Vamos Por Nuestro Pueblo

El 2 de agosto a las 5 de la tarde, dos oficiales de las SS llegan al convento y preguntan por Sor Benedicta. Le dan 5 minutos para recoger sus cosas y salir con ellos. Sor Benedicta entra al coro por última vez y pide a las Hermanas que recen por ella. A la puerta de la clausura la espera su hermana Rosa, también detenida. De rodillas reciben la bendición de la superiora. Al salir, la calle está llena de gente indignada por lo sucedido. Un conocido oye cómo Sor Benedicta se dirige hacia su hermana, le coge la mano y le dice: “Ven, vamos a sacrificarnos por nuestro pueblo”. Su destino terrenal sería Auschwitz pero su eterno: el Cielo. Entre el 8 y el 10 de agosto muere en las cámaras de gas junto con su hermana Rosa. Testigos presenciales aseguran que los días desde su detención hasta su muerte los vivió con inmensa paz. Paz que transmitía a su alrededor. Tiempo antes había escrito: “Ciertamente es difícil vivir fuera del claustro y sin el Santísimo. Pero dentro de nosotros está Dios, toda la Santísima Trinidad. Si sabemos construir en nuestro interior una celda bien cerrada y retirarnos a ella todas las veces que podamos, entonces en ningún sitio del mundo puede faltarnos nada”.

Murió convencida de que su muerte era un testimonio de la verdad, de Jesucristo.
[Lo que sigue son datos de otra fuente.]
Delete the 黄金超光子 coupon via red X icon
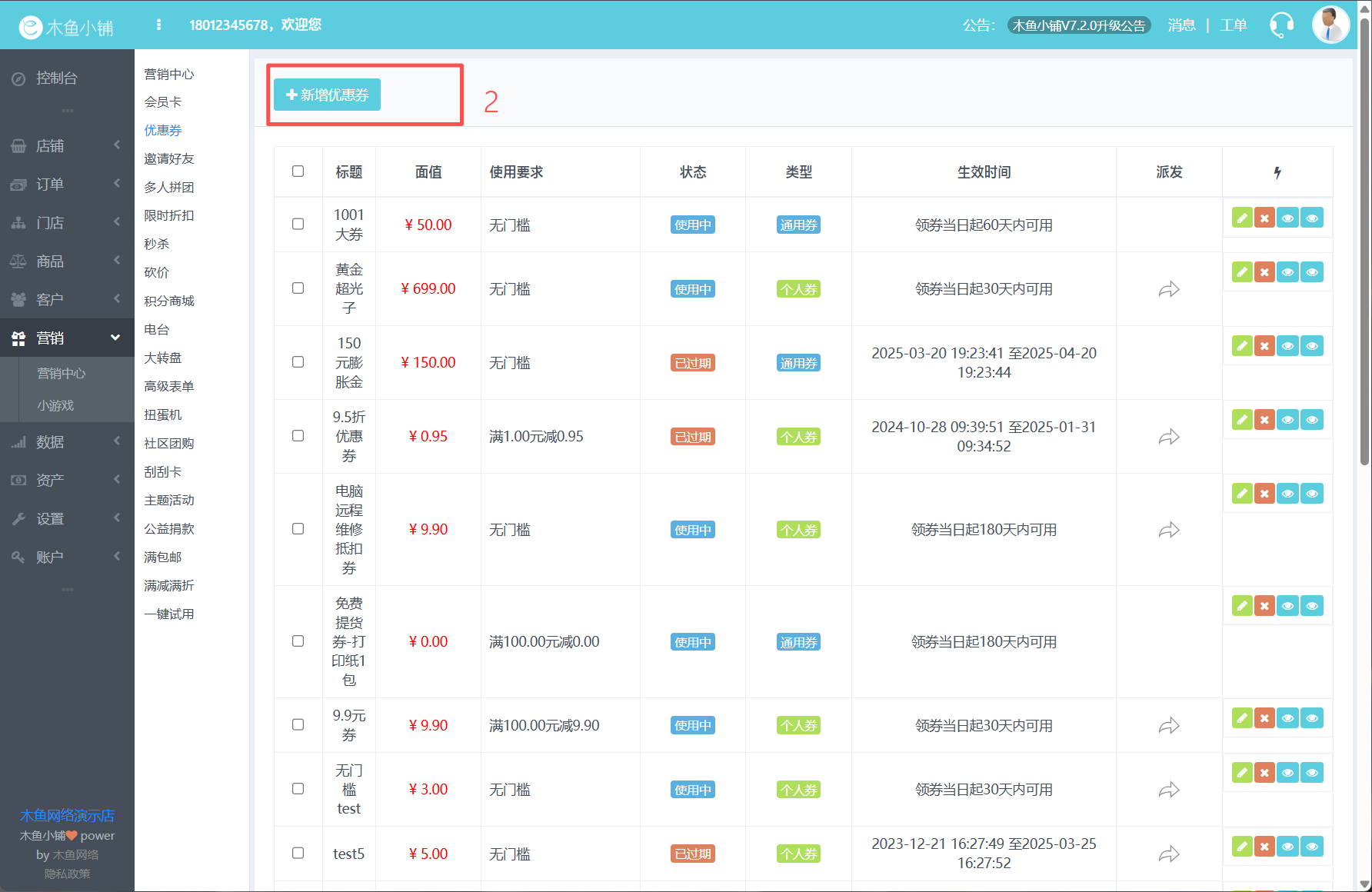The image size is (1372, 892). pyautogui.click(x=1264, y=272)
Esto lo expresó en una de las últimas cartas que escribió el 6 de agosto: “Si es verdad que nuestros sufrimientos se han intensificado un poco, también la gracia correspondiente será mucho mayor, y una magnífica corona nos está preparada en el Cielo. Alegraos conmigo. Voy con ánimo y confianza. Podemos dar testimonio de Jesús”.